Près d’un tiers des transactions de LBO sont des adds-on selon les données CFnews. Explications d'une tendance de fonds et zoom sur les principaux deals.

En matière de build-up, il y a l’avant Lehman Brothers et l’après Lehman Brothers. Auparavant, ce type d’acquisitions représentait à peine un cinquième des opérations réalisées par les fonds de LBO et, aujourd’hui, plus d‘un tiers, selon une récente étude de Prequin réalisée au niveau mondial. Celle-ci nous apprend aussi que la valeur agrégée des add-ons en 2011 équivaut à celle enregistrée en 2006 ou 2007, soit près de 30 Md$, mais pour un volume d’opérations double, environ un millier. C’est donc l’indication que les petits build-up se sont largement répandus dans un contexte de raréfaction de crédit bancaire. Le marché français ne fait pas exception : selon les données de CFnews, la part des build-up dans l’activité des GP’s, en volume, s’est stabilisée autour de 30 % ces deux dernières années, après avoir grimpé à 36 % en 2009, au plus fort du « credit crunch » (voir tableau ci-dessous). Et tout laisse à penser qu’elle restera durablement sur ces niveaux, voire s’accroître.

Les moteurs de la croissance externe

Primo, la principale raison qui a poussé les gérants à recourir à la croissance externe pour générer du TRI est toujours à l’œuvre.

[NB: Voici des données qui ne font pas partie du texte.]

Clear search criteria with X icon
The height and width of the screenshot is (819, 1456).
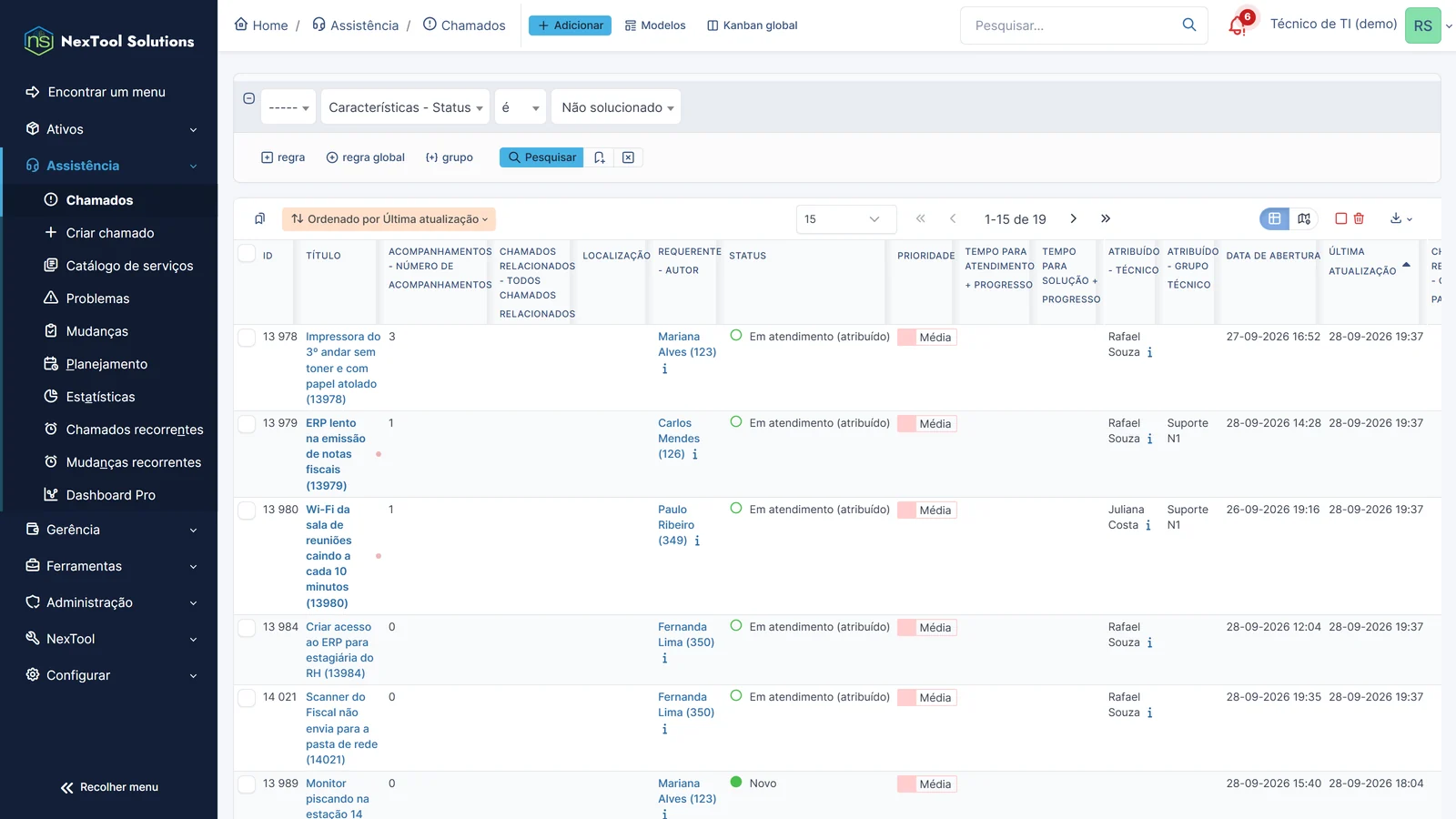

En effet, les leviers qui ont fait leur fortune de 2005 à 2008 ne reprendront pas du service de sitôt, à savoir la hausse des multiples et l’accès à une dette surabondante et bon marché. Dans leur quête de création de valeur, les build-up constituent donc une planche de salut. « En outre, ils ont l’avantage dans un environnement difficile de mettre au travail les fonds levés mais pas encore investis », indique Pierre-Arnaud de la Charrière, managing director de la banque d'affaires Hawkpoint. Secundo, la crise elle-même génère des opportunités pour les fonds. « Le deal flow est régulièrement alimenté par des dépôts de bilan, des entrepreneurs qui ont longtemps repoussé leur succession, ou des spin-off de groupes désireux de se recentrer. Ce ne sont pas les occasions qui manquent », constate Erick Fouque, associé-gérant d’Edmond de Rothschild Capital Partners (photo ci-contre). Deux de ses participations se sont ainsi récemment étoffées à la barre du Tribunal de commerce : CTN, un fournisseur de produits d'aménagement d'espace sur les salons, et Groupe Pierre Henry, un fabricant de mobilier de rangement métallique. Dans un autre domaine, celui de la location de matériels, Kiloutou - une participation de PAI et Sagard - illustre bien comment la crise a rebattu les cartes : « Jusqu’en 2009, le groupe a grossi par voie de création d’agences, qui revenait moins cher que celle de la croissance externe. Mais depuis, il a procédé à sept acquisitions, notamment du fait de vendeurs devenus moins exigeants ou plus pressés de réaliser une transaction », relate Antoine Ernoult-Dairaine, associé de Sagard (photo ci-dessous).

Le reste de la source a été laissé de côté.